(Passage for review)
Structural Semantic Entropy (SeSE)
- Structural Semantic Entropy (SeSE) is a measure that quantifies uncertainty by analyzing semantic structures and interrelations among model outputs.
- It extends traditional entropy methods by using graph-based estimators to capture hierarchical, directional, and continuous semantic relationships.
- SeSE has practical applications in improving hallucination detection in LLMs and uncertainty quantification in tasks like QA, summarization, and translation.
Structural Semantic Entropy (SeSE) quantifies the uncertainty or diversity of a set of model outputs by measuring the richness of their underlying semantic structural organization. Unlike traditional entropy measures that assess variability in flat or unstructured output spaces, SeSE incorporates latent structural information—including hierarchical, directional, and topological relations—among the outputs, typically modeled via graphs constructed from semantic similarity or entailment. Recent work has demonstrated that SeSE and related graph-theoretic entropy formulations enable more nuanced uncertainty quantification, improved hallucination detection in LLMs, and reveal critical dynamics underlying adaptive reasoning and discovery in autonomous systems (Buehler, 24 Mar 2025, Nguyen et al., 30 May 2025, Zhao et al., 20 Nov 2025).
(End Passage for review)
(Extracted information)
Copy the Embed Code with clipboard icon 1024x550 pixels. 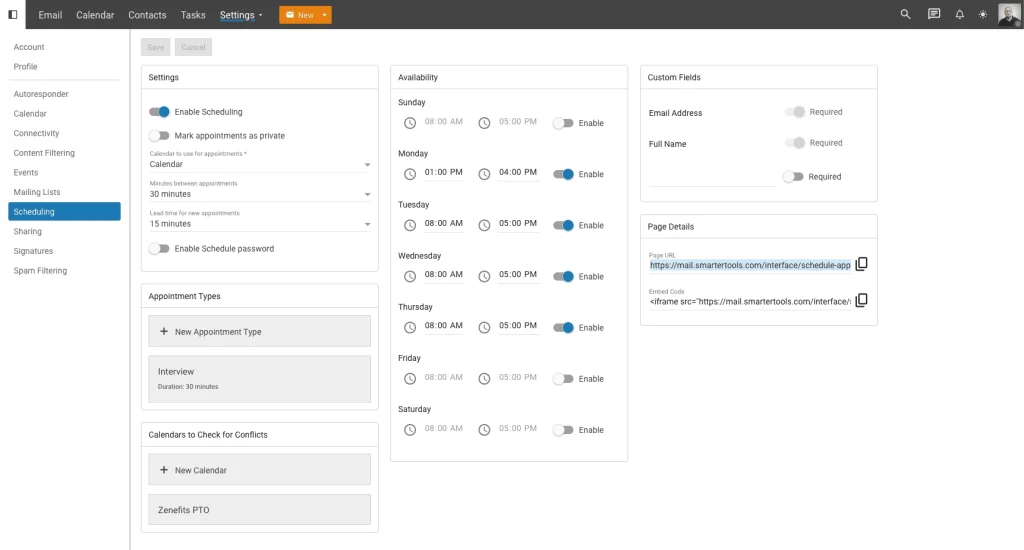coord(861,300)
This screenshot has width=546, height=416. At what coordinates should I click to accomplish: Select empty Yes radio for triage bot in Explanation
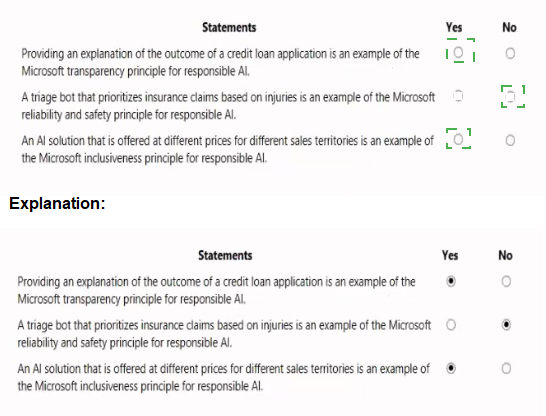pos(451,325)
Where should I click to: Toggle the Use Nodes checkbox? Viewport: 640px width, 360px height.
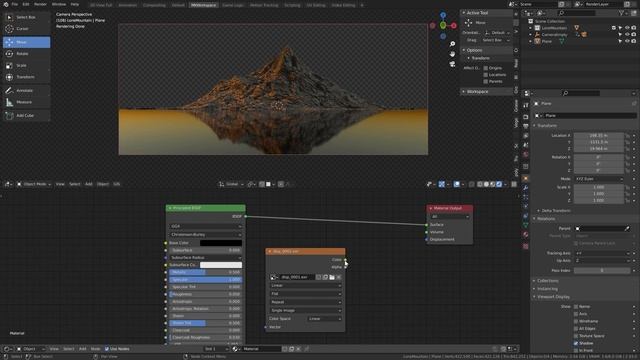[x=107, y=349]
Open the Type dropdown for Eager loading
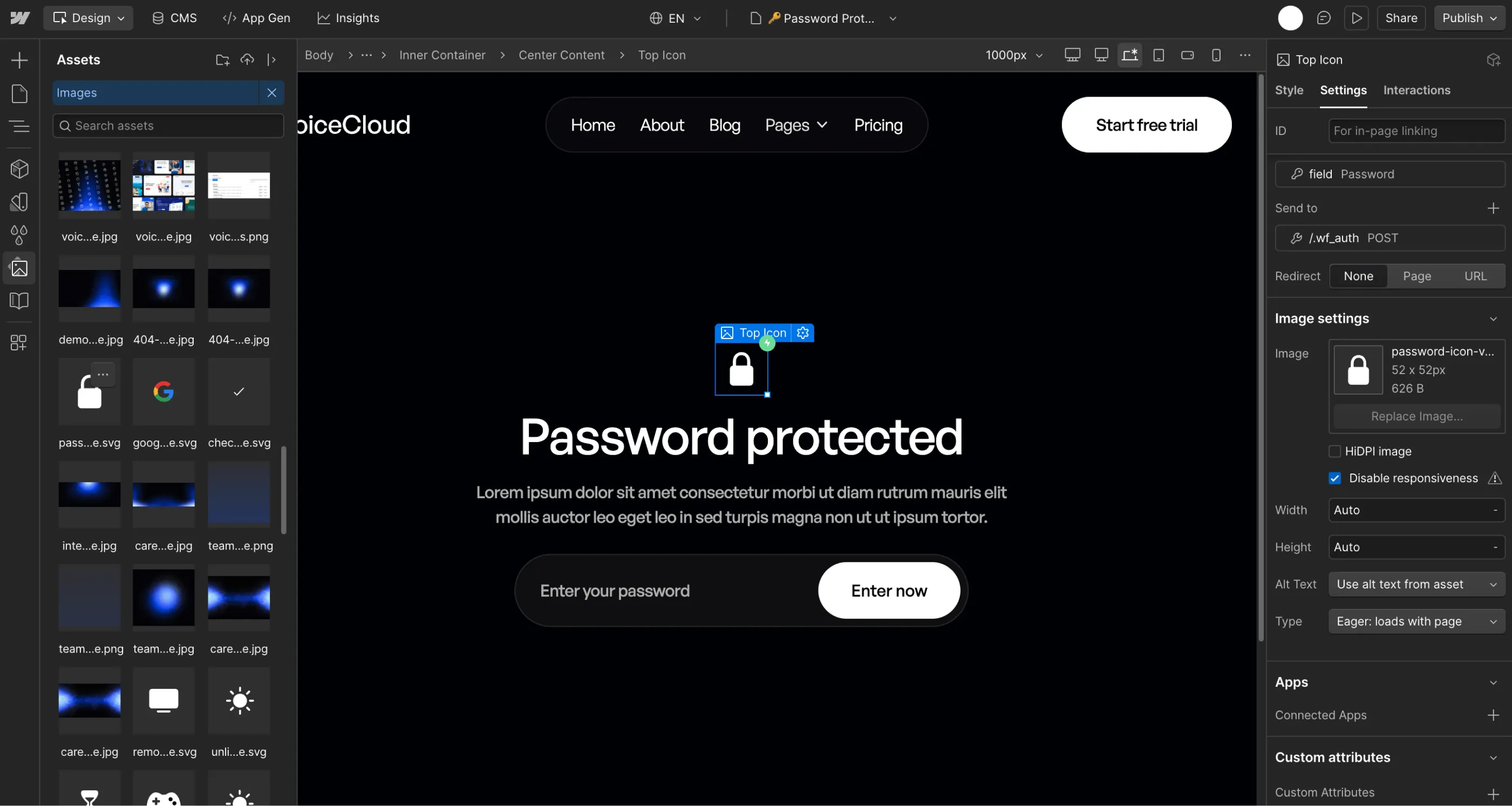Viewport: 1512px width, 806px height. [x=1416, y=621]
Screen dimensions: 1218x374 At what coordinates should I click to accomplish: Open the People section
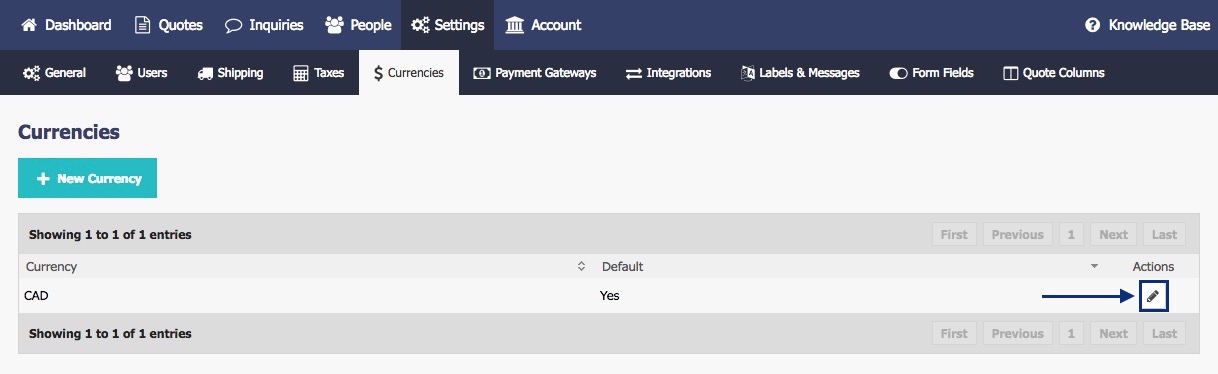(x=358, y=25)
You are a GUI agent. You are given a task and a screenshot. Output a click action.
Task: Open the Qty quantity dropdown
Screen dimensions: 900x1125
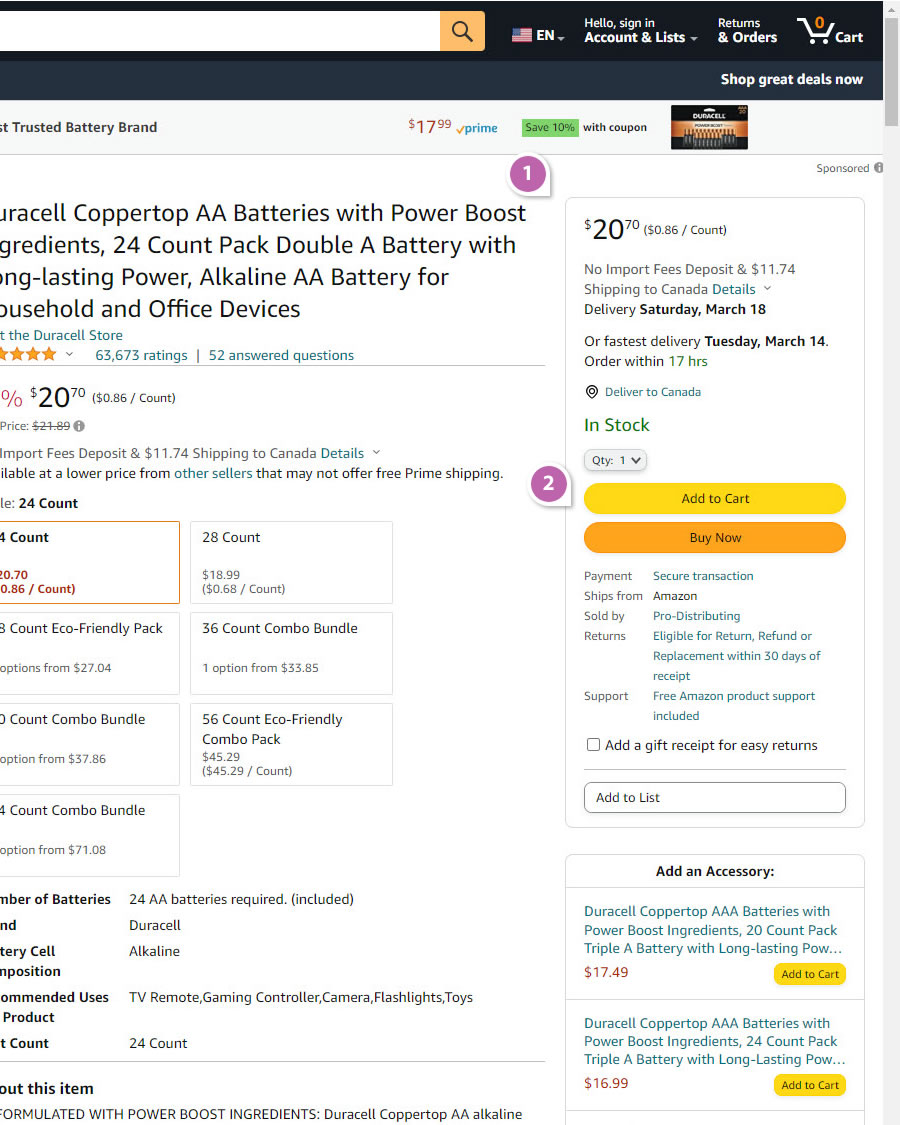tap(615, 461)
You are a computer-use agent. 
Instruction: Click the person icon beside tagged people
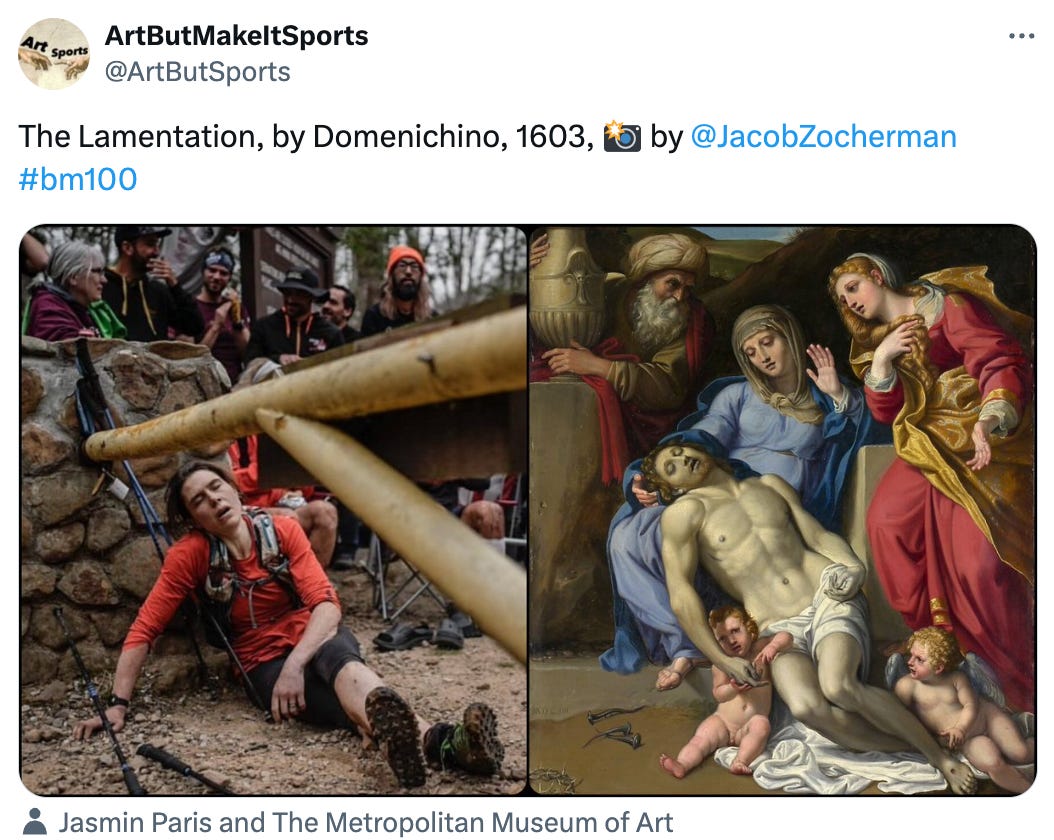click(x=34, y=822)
(End Extracted information)
**Your assignment:** From the passage on Structural Semantic Entropy, write out word for word the stretch from "- It extends" through "summarization, and translation.".

**Task solution:**
- It extends traditional entropy methods by using graph-based estimators to capture hierarchical, directional, and continuous semantic relationships.
- SeSE has practical applications in improving hallucination detection in LLMs and uncertainty quantification in tasks like QA, summarization, and translation.